Job:
Copy out the records word for word, starting at the line that contains "The height and width of the screenshot is (552, 800)." and ending at the line that contains "pyautogui.click(x=517, y=49)", both included.

Material supplied:
■ ■ ■
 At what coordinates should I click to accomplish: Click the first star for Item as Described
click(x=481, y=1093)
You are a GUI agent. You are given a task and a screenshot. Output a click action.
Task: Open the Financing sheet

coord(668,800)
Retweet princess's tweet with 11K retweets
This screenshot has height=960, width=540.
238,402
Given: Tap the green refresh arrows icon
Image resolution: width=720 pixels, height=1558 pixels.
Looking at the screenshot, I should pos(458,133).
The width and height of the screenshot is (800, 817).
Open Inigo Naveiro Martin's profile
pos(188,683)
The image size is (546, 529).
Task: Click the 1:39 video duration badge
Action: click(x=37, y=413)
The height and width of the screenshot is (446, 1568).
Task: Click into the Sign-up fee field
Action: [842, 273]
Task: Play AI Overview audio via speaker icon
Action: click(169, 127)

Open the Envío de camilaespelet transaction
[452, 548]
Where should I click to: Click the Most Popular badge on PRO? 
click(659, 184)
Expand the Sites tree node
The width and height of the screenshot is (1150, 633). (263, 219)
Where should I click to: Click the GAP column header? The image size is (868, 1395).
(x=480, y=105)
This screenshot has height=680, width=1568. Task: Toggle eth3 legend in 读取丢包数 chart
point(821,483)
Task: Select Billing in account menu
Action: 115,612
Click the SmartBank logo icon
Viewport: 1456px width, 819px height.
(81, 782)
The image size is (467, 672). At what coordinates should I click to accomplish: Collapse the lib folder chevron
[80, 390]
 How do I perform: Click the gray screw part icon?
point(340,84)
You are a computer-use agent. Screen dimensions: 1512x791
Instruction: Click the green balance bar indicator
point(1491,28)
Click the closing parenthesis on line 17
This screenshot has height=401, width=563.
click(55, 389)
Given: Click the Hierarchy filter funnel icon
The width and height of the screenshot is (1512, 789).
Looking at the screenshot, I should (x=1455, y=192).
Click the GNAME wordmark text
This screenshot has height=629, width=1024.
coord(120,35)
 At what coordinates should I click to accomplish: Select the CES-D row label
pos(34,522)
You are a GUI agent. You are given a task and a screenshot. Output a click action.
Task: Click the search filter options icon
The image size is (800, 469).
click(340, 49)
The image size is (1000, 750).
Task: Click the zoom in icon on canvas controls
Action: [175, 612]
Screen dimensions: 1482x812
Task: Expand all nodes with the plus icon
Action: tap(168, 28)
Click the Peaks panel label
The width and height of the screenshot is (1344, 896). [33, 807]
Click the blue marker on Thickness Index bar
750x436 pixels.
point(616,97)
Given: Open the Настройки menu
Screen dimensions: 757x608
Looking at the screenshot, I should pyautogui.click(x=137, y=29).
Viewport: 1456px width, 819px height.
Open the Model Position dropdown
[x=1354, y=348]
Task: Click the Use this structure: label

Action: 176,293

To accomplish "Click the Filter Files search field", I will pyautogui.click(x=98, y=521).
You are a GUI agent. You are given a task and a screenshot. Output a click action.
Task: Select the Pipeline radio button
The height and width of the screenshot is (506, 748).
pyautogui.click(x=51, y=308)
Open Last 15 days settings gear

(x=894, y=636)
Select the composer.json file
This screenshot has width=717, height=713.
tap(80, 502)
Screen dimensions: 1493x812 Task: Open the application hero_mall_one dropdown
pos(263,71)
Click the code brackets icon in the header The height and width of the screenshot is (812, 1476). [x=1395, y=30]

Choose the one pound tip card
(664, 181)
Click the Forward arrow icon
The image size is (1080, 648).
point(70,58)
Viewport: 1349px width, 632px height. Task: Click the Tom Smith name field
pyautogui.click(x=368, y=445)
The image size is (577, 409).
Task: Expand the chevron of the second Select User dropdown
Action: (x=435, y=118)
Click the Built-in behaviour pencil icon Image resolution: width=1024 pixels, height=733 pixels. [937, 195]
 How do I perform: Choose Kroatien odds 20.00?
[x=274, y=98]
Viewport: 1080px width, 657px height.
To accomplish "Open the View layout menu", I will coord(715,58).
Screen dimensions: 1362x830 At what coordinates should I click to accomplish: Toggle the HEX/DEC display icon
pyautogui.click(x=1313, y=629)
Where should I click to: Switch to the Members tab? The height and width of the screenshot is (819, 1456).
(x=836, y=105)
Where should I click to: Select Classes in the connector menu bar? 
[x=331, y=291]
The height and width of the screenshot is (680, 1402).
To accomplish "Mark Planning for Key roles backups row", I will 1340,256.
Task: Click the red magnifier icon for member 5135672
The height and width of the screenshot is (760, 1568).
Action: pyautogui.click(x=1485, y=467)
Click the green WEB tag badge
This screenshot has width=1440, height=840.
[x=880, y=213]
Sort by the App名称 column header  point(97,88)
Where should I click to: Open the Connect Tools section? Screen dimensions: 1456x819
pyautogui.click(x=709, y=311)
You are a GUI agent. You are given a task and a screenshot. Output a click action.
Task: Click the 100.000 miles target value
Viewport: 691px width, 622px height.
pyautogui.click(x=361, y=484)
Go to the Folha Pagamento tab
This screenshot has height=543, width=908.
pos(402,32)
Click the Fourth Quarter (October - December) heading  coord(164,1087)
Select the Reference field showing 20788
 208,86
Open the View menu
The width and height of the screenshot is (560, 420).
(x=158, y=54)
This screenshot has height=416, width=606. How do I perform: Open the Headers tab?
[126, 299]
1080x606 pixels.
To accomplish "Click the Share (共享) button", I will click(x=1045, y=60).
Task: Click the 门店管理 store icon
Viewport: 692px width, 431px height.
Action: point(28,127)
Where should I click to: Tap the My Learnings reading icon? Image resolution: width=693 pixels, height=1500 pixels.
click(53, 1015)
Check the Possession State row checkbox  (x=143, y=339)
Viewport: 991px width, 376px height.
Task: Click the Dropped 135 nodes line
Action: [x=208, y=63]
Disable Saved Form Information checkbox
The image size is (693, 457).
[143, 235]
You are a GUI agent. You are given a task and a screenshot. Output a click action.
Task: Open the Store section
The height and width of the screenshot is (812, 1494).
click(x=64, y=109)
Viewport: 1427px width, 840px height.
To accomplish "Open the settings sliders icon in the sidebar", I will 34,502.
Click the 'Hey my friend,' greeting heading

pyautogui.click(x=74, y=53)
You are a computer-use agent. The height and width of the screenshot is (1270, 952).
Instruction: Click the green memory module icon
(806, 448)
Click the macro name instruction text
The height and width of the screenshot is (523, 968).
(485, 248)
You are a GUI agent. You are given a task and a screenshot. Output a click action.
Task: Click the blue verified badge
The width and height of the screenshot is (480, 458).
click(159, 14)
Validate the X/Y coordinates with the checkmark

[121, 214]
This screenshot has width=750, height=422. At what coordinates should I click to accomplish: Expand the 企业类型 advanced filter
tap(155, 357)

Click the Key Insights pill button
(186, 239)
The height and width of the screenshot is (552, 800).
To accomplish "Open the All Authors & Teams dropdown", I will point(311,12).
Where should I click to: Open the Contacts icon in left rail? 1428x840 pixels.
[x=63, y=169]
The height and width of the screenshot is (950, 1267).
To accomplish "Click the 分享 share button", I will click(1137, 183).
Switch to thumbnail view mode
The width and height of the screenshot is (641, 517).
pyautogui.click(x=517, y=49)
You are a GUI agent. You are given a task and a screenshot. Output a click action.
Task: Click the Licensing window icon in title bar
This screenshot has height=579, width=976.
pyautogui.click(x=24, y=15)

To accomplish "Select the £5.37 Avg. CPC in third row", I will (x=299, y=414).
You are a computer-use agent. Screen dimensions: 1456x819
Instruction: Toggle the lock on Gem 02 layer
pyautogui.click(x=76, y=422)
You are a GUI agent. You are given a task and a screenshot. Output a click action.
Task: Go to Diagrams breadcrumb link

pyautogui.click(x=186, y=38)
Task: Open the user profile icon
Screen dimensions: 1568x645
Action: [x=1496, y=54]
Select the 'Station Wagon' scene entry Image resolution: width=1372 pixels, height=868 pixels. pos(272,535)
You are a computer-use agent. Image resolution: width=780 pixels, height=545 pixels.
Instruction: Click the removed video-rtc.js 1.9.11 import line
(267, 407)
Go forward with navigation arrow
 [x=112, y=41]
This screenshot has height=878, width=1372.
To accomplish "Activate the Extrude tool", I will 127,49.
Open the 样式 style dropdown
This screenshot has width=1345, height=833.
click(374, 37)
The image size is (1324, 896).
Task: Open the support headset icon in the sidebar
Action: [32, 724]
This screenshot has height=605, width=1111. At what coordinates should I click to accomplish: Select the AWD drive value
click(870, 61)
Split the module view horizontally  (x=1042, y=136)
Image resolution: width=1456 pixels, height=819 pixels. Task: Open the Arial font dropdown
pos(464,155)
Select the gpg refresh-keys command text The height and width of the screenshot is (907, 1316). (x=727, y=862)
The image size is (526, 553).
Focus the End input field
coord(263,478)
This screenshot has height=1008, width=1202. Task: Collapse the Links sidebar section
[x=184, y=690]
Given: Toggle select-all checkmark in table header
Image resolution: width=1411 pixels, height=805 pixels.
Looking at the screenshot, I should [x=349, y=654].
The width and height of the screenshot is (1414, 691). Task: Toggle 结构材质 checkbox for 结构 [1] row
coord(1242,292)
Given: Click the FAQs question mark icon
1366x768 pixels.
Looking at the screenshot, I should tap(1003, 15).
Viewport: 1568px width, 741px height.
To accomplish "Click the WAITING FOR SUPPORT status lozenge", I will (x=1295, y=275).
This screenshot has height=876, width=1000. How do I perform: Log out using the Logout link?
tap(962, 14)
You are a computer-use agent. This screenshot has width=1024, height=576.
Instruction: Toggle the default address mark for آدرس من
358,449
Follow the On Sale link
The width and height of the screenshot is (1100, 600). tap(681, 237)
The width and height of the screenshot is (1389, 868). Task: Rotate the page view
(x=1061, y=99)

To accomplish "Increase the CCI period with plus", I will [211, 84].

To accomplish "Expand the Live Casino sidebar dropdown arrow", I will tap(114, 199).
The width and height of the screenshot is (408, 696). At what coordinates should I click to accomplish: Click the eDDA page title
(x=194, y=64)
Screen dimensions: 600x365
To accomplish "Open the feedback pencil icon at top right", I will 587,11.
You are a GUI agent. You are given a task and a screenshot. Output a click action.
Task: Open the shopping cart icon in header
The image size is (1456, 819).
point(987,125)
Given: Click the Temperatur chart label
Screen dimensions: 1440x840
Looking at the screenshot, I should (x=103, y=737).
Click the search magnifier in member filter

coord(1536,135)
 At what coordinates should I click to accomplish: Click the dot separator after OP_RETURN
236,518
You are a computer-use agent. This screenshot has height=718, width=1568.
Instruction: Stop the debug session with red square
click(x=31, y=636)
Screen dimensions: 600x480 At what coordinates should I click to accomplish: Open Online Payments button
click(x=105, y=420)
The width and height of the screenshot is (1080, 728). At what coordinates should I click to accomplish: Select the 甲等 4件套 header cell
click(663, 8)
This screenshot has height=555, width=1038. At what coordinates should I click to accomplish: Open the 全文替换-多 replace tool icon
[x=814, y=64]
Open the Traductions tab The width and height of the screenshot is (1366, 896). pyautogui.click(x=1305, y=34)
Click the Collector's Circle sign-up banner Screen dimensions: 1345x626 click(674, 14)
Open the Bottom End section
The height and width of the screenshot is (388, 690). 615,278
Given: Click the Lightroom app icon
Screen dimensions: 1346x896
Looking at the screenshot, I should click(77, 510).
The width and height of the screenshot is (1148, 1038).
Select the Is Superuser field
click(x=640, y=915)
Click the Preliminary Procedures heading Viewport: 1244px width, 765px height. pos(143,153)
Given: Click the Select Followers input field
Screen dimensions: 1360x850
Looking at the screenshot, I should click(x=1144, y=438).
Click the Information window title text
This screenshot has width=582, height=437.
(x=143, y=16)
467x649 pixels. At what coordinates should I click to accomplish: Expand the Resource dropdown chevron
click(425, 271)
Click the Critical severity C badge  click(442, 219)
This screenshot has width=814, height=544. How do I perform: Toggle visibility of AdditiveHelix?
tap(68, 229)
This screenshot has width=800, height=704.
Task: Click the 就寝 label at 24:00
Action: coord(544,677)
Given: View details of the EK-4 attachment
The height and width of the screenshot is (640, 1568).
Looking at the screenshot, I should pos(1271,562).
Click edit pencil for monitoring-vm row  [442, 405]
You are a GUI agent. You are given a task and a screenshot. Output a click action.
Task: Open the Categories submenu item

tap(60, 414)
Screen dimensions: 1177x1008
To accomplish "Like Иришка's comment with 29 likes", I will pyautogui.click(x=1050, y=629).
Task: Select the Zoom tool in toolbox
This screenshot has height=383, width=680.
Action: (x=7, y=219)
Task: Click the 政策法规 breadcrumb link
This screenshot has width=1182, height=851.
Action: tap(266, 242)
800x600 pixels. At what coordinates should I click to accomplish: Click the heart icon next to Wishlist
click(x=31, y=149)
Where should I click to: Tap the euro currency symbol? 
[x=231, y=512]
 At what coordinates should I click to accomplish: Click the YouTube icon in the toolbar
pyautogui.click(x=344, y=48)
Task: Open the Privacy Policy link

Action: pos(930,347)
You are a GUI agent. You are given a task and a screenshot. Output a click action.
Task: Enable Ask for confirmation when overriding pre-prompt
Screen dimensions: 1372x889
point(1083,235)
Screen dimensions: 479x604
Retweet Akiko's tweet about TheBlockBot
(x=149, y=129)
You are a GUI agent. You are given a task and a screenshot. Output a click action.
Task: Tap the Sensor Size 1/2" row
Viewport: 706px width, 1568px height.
■ ■ ■
Solution to this problem:
The height and width of the screenshot is (552, 800).
To accomplish "Open the All Authors & Teams dropdown", I will point(311,12).
Where should I click to: Open the Contacts icon in left rail? 1428x840 pixels.
[x=63, y=169]
The height and width of the screenshot is (950, 1267).
To accomplish "Click the 分享 share button", I will click(1137, 183).
Switch to thumbnail view mode
The width and height of the screenshot is (641, 517).
pyautogui.click(x=517, y=49)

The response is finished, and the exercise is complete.